Chemical and Biological Proterties of Trivalent Methylarsenic Compounds, Monomethylarsonous Cysteine and Dimethylarsinous Cysteine

抄録

Although methylation of inorganic arsenicals has long been considered as a detoxification process, recent studies have indicated the synthesis of highly cytotoxic trivalent methylarsenicals during this process. Trivalent methylarsenicals may be generated as arsenical-glutathione conjugates such as dimethylarsinous glutathione (DMAs^IIIG), which may be formed as an intermediate during the methylation of inorganic arsenicals. Recently, we established the synthesis of DMAs^IIIG in our laboratory using a high performance thin-layer chromatography (HPTLC) plate.

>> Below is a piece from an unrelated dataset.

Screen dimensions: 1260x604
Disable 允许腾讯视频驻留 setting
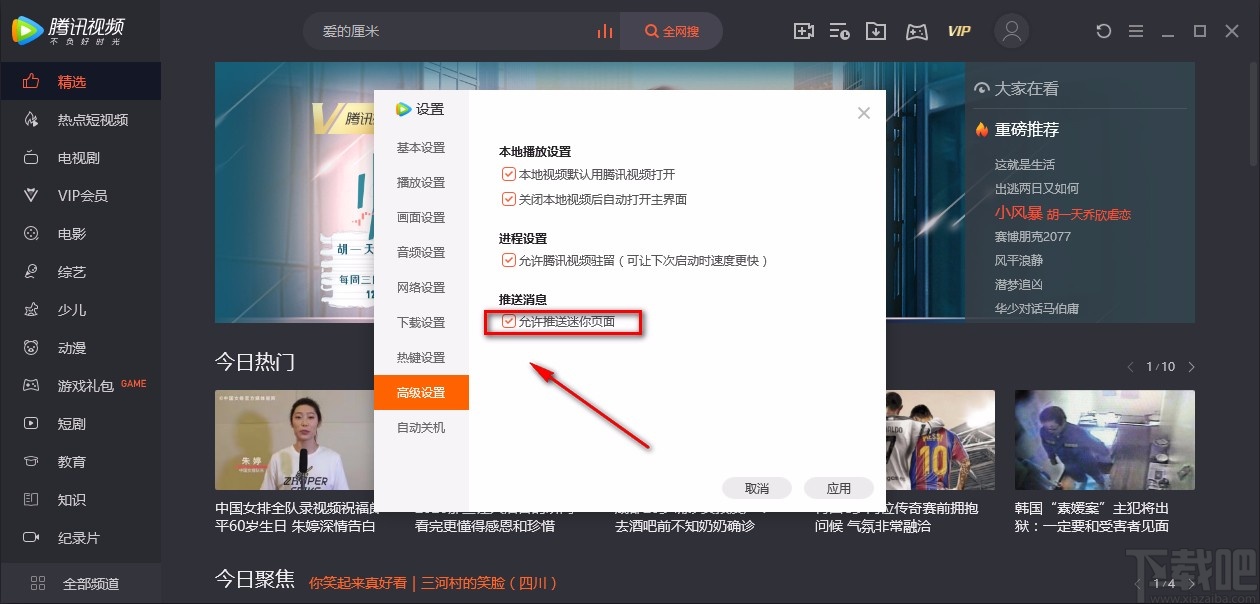coord(509,260)
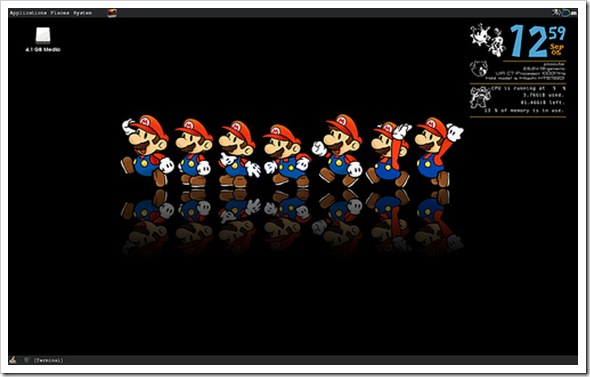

However, DMAs^IIIG is unstable under aqueous conditions and dissociates readily into dimethylarsinic acid (DMAs^V) and glutathione (GSH). Therefore, to overcome this obstacle, we employed cysteine as a thiol donor and synthesized monomethylarsonous cysteine (MMAs^IIIC) and dimethylarsinous cysteine (DMAs^IIIC). In this study, we used cysteine instead of GSH as the thiol donor and observed the in vitro cytolethality of synthetic MMAs^IIIC and DMAs^IIIC.